Soweit das Anbringen vom 6. 5. 2015 als Beschwerde an das Bundesfinanzgericht gegen die im Spruch unter A. bis D. angeführten Bescheide des Magistrats der Stadt Wien oder anderer Bescheide in den den eingangs unter A. bis D. angeführten Bescheiden zugrunde liegenden Verwaltungsstrafverfahren zu deuten ist, ist dieses gemäß § 50 VwGVG i. V. m. § 38 VwGVG, § 24 VStG, § 13 Abs. 3 AVG, § 24 Abs. 1 BFGG und § 5 WAOR zurückzuweisen (Spruchpunkt II dieses Beschlusses).

Liegt eine Beschwerde an das Bundesfinanzgericht vor, weist diese die im Beschluss vom 1. 6. 2015 genannten Mängel auf.

Diese Mängel wurden in der E-Mail vom 12. 6. 2015 nur zum Teil behoben.

Weiterhin unklar ist die konkrete Bezeichnung der angefochtenen Bescheide (§ 9 Abs. 1 Z 1 VwGVG), da in den einzelnen angeführten Verfahren zu einer Geschäftszahl jeweils mehrere Bescheide ergangen sind, sowie fehlen nach wie vor die Angaben, die erforderlich sind um zu beurteilen, ob die Beschwerde rechtzeitig eingebracht ist (§ 9 Abs. 1 Z 5 VwGVG), da hinsichtlich jedes angefochtenen Bescheides (§ 9 Abs. 1 Z 1 VwGVG) vom Beschwerdeführer zu erklären ist, wann dieser dem Beschwerdeführer zugestellt worden ist.

Dem Mängelbehebungsauftrag vom 1. 6. 2015 wurde somit nicht entsprochen.

Das Anbringen vom 6. 5. 2015 ist daher, soweit für eine allfällige Beschwerdeerledigung die Zuständigkeit des Bundesfinanzgerichtes gegeben ist, gemäß § 13 Abs. 3 AVG zurückzuweisen (vgl.

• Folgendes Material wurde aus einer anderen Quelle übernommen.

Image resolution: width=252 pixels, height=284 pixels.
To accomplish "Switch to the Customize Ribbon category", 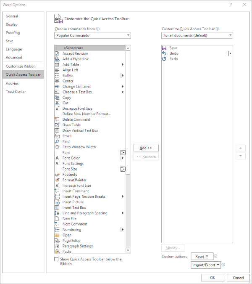I will point(21,66).
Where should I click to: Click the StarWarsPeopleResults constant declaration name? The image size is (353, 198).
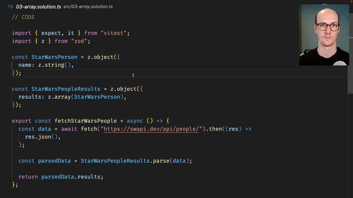(x=66, y=89)
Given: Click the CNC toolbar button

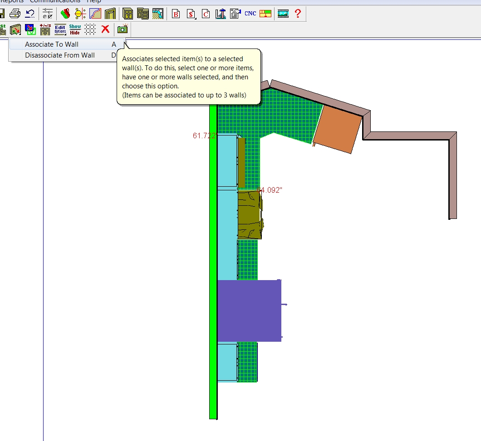Looking at the screenshot, I should tap(250, 14).
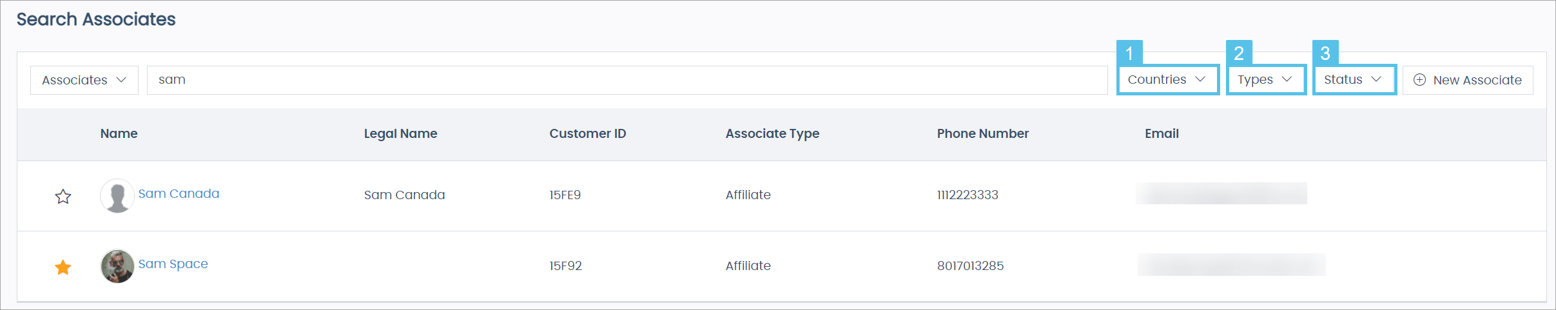Click Sam Space's profile photo
Viewport: 1556px width, 310px height.
tap(117, 266)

Thienel/Zeleny, Verwaltungsverfahren19 § 13 AVG Anm 26).

Eine zurückweisende Entscheidung, in der nur darüber abgesprochen wird, ob ein Rechtsmittel zulässig ist, nicht aber über die Sache selbst, ist aus Sicht des Art. 6 EMRK keine (inhaltliche) Entscheidung "über eine strafrechtliche Anklage" oder "über zivilrechtliche Ansprüche oder Verpflichtungen". Eine mündliche Verhandlung war daher - siehe auch § 44 Abs. 2 VwGVG - nicht erforderlich (vgl. etwa VwGH 27. 8. 2014, Ra 2014/05/0001, unter Hinweis auf EGMR 18. 7. 2013, Nr 56.422/09, Schädler-Eberle/Liechtenstein; VwGH 11. 10. 2011, 2010/05/0115; VfGH 28. 11. 2003, B 1019/03, m.w. N.).

Unzulässigkeit der Revision

Gegen diese Entscheidung ist gemäß Art. 133 Abs. 4 B-VG eine Revision durch die belangte Behörde nach Art. 133 Abs. 6 Z 2 B-VG nicht zulässig, da das Erkenntnis nicht von der Lösung einer Rechtsfrage abhängt, der grundsätzliche Bedeutung zukommt, insbesondere weil das Erkenntnis nicht von der Rechtsprechung des Verwaltungsgerichtshofes abweicht, eine solche Rechtsprechung fehlt oder die zu lösende Rechtsfrage in der bisherigen Rechtsprechung des Verwaltungsgerichtshofes nicht einheitlich beantwortet wird.

Eine Revision durch die beschwerdeführende Partei wegen Verletzung in Rechten nach Art. 133 Abs. 6 Z 1 B-VG ist gemäß § 25a Abs. 4 VwGG kraft Gesetzes nicht zulässig.